◆ **AIM OF THE TASK**: Can you give the items below as a numbered list, starting at the line that contains "Focus the First name field containing John" and stopping after the line that contains "Screen dimensions: 824x401 click(x=76, y=48)", with both of those lines included and any blank lines left out?
--------------------------------
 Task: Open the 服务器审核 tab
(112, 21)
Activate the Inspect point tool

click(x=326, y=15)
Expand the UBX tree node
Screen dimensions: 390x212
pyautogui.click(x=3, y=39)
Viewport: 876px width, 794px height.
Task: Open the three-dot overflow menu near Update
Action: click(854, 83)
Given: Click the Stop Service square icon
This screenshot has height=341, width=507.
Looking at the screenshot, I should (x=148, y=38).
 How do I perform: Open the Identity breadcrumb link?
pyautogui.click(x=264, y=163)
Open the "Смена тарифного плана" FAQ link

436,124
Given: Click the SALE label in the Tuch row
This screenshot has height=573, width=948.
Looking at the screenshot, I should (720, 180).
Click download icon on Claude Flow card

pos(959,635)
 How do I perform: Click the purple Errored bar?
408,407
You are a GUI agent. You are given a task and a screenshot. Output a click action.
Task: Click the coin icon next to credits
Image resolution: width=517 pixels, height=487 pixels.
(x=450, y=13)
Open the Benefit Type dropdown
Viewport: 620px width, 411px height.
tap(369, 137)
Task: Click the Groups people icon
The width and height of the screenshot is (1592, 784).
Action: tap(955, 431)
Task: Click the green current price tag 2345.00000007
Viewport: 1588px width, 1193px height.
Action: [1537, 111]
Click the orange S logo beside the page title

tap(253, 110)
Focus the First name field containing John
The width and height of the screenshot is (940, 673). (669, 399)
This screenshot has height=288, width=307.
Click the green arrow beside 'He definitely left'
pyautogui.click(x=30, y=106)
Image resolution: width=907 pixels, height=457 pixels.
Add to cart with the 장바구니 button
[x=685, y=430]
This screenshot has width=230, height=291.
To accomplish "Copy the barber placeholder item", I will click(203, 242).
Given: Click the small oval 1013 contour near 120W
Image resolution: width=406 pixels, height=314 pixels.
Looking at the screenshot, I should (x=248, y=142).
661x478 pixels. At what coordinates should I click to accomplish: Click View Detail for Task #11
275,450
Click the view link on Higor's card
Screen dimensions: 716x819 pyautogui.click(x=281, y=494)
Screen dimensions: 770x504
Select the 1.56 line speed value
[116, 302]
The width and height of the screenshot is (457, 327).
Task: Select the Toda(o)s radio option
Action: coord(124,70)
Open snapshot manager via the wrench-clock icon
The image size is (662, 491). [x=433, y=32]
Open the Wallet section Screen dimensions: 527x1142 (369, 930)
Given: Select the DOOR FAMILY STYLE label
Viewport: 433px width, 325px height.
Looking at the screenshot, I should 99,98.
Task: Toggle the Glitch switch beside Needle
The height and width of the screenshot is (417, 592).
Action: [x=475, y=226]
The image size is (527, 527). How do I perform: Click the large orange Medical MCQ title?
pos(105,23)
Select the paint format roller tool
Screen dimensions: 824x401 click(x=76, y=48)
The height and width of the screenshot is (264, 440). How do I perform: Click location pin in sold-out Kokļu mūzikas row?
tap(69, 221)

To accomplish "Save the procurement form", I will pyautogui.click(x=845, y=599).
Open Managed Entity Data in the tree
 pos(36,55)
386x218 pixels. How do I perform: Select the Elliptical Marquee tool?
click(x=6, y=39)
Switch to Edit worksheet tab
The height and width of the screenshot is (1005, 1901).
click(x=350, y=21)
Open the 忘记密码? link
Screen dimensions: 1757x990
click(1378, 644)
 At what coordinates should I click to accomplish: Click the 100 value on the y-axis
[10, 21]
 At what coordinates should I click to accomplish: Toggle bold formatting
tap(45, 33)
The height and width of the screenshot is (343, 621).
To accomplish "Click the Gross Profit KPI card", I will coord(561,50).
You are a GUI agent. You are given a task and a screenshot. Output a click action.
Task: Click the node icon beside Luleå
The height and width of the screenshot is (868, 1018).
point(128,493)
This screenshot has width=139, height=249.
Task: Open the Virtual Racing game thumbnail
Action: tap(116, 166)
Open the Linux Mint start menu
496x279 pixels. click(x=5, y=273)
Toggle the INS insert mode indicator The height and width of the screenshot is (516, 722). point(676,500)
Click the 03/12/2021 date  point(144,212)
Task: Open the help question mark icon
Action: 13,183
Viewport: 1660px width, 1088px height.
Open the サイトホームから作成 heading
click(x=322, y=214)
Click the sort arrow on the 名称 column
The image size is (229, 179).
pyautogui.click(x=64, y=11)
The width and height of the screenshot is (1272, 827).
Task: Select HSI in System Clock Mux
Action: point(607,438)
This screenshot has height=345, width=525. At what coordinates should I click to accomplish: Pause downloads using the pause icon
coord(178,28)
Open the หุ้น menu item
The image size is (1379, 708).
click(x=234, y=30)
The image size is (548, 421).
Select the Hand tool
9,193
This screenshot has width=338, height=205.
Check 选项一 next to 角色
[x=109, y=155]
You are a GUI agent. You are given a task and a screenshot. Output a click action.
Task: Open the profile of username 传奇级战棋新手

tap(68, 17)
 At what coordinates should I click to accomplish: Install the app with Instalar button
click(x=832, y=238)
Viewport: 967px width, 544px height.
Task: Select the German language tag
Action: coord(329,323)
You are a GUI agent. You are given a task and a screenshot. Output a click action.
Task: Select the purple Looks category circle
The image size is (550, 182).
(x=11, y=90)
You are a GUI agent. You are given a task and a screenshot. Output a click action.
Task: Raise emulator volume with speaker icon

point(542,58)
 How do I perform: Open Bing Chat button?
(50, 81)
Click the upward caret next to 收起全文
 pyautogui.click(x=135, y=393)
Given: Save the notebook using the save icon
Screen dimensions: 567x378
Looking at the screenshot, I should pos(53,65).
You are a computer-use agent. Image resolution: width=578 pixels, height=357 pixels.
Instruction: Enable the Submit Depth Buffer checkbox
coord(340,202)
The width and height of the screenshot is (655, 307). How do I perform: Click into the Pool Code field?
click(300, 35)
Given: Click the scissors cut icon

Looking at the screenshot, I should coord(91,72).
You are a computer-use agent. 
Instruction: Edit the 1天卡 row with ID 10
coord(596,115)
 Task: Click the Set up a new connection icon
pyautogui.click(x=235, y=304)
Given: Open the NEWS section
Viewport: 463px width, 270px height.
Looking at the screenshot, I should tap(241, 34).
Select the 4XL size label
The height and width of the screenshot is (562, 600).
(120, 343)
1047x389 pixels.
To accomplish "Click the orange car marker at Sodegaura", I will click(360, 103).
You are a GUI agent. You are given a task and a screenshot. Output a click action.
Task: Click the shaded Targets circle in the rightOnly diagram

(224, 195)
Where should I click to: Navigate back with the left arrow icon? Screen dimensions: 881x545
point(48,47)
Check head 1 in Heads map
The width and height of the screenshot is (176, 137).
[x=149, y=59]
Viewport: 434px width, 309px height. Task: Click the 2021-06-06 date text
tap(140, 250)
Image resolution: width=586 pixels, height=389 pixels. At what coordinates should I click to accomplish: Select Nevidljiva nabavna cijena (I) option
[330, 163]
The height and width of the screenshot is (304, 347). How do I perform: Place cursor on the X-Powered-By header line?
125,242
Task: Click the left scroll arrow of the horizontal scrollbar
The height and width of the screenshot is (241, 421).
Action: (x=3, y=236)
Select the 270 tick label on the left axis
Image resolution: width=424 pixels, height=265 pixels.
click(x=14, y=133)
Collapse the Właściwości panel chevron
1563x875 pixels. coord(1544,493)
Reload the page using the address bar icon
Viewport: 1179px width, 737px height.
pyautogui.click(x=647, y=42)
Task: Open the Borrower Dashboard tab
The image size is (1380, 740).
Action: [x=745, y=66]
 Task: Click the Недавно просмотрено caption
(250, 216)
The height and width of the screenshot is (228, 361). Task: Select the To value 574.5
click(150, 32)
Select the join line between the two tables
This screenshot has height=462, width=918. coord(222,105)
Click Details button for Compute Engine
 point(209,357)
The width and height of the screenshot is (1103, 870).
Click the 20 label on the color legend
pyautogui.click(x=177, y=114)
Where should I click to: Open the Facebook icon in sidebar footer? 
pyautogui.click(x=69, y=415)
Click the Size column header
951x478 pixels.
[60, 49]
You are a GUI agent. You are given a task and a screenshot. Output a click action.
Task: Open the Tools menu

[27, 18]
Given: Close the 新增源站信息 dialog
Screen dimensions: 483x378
--------------------------------
◆ **WRITTEN ANSWER**:
1. Focus the First name field containing John
2. The width and height of the screenshot is (940, 673). (669, 399)
3. This screenshot has height=288, width=307.
4. Click the green arrow beside 'He definitely left'
5. pyautogui.click(x=30, y=106)
6. Image resolution: width=907 pixels, height=457 pixels.
7. Add to cart with the 장바구니 button
8. [x=685, y=430]
9. This screenshot has width=230, height=291.
10. To accomplish "Copy the barber placeholder item", I will click(203, 242).
11. Given: Click the small oval 1013 contour near 120W
12. Image resolution: width=406 pixels, height=314 pixels.
13. Looking at the screenshot, I should (x=248, y=142).
14. 661x478 pixels. At what coordinates should I click to accomplish: Click View Detail for Task #11
15. 275,450
16. Click the view link on Higor's card
17. Screen dimensions: 716x819 pyautogui.click(x=281, y=494)
18. Screen dimensions: 770x504
19. Select the 1.56 line speed value
20. [116, 302]
21. The width and height of the screenshot is (457, 327).
22. Task: Select the Toda(o)s radio option
23. Action: coord(124,70)
24. Open snapshot manager via the wrench-clock icon
25. The image size is (662, 491). [x=433, y=32]
26. Open the Wallet section Screen dimensions: 527x1142 (369, 930)
27. Given: Select the DOOR FAMILY STYLE label
28. Viewport: 433px width, 325px height.
29. Looking at the screenshot, I should 99,98.
30. Task: Toggle the Glitch switch beside Needle
31. The height and width of the screenshot is (417, 592).
32. Action: [x=475, y=226]
33. The image size is (527, 527). How do I perform: Click the large orange Medical MCQ title?
34. pos(105,23)
35. Select the paint format roller tool
36. Screen dimensions: 824x401 click(x=76, y=48)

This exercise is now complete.